In the 2004 English-language introduction to the work, translator Andrew Reynolds wrote, "[e]ven by the idiosyncratic standards of Russian literature, the literary debut proper of Victor Erofeyev was one of the more striking confirmations of the unofficial but popular Soviet self-definition that 'we were born to turn Kafka into real life' exemplifying … the various phenomena of … censorship, repression, tragedy and farce that in some combination … inform the relationship between state power, writer and reader in Russia."
A controversial writer and critic, Erofeyev was banned from writing until 1988 and kicked out of the Writer's Guild as soon as he took up membership. His novel Russian Beauty, inflamed Russian society because of its frankly erotic young, kind-hearted bisexual heroine who has slept with half of Moscow
Yury Poliakov became well-known because of his 1987 novel A Hundred Days to Receive Orders, a work that tackled one of Russia's prevailing taboos: the portrayal of life for conscripts in the Red Army as nasty, cruel and often short. The romantic idea of the Red Army that had existed throughout the Soviet period was shattered by Poliakov's portrayal and his subsequent censorship ensured Western audiences would become aware of his work.

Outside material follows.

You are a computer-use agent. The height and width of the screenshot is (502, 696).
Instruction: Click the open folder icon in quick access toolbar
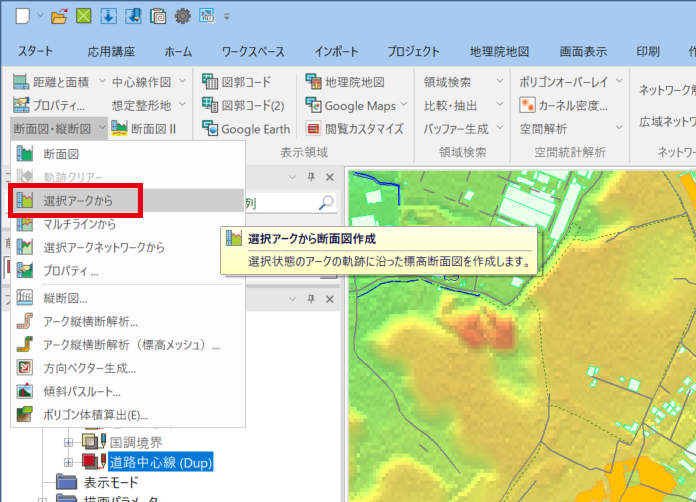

But all isn't politics. To balance the subversive and dissident writings of the critics, writers in other genres have been invited to show that Russian literature goes beyond criticism of the state. Sergey Lukyanenko is a science fiction writer whose novels often exist in a fantastical world where good and evil clash. His novel Night Watch was made into a movie and was one of only a handful of films from Russia that could be considered a blockbuster. The novel was translated and published in English in July of 2006.
Although the landscapes in Lukyanenko's books are often apocalyptic, he has been dubbed a humanist writer because of his emphasis on the necessary balance of good and evil.
In the genre of children's fiction and animation, Eduard Uspensky is the writer of several humorous children's books of which his Uncle Fedya, His Dog, and His Cat, is the most well-known. Named after the story's six-year-old boy because of his serious disposition, the story exemplifies Uspensky's playful disrespect for conventions is most trenchantly shown when the boy runs away from home after his parents tell him he can't keep a talking cat named Mr. Matroskin.
Though these writers are all known and respected in their literary genres and have done much to spread Russian literature throughout the world, the organizers of this year's Taipei Book Fair must be faulted for not including on the roster female writers from Russia.
For example, Natasha Perova, one of the current editors of Glas: New Russian Writing — a journal on contemporary Russian fiction based in Moscow and the UK — would have been an excellent compliment to the current lineup, not least because she could have provided some insight on the difficulties of publishing Russian literature abroad.
Still, the organizers must be complimented for bringing over from Russia a group of writers who stand as a testament to the fine tradition of Russian literature.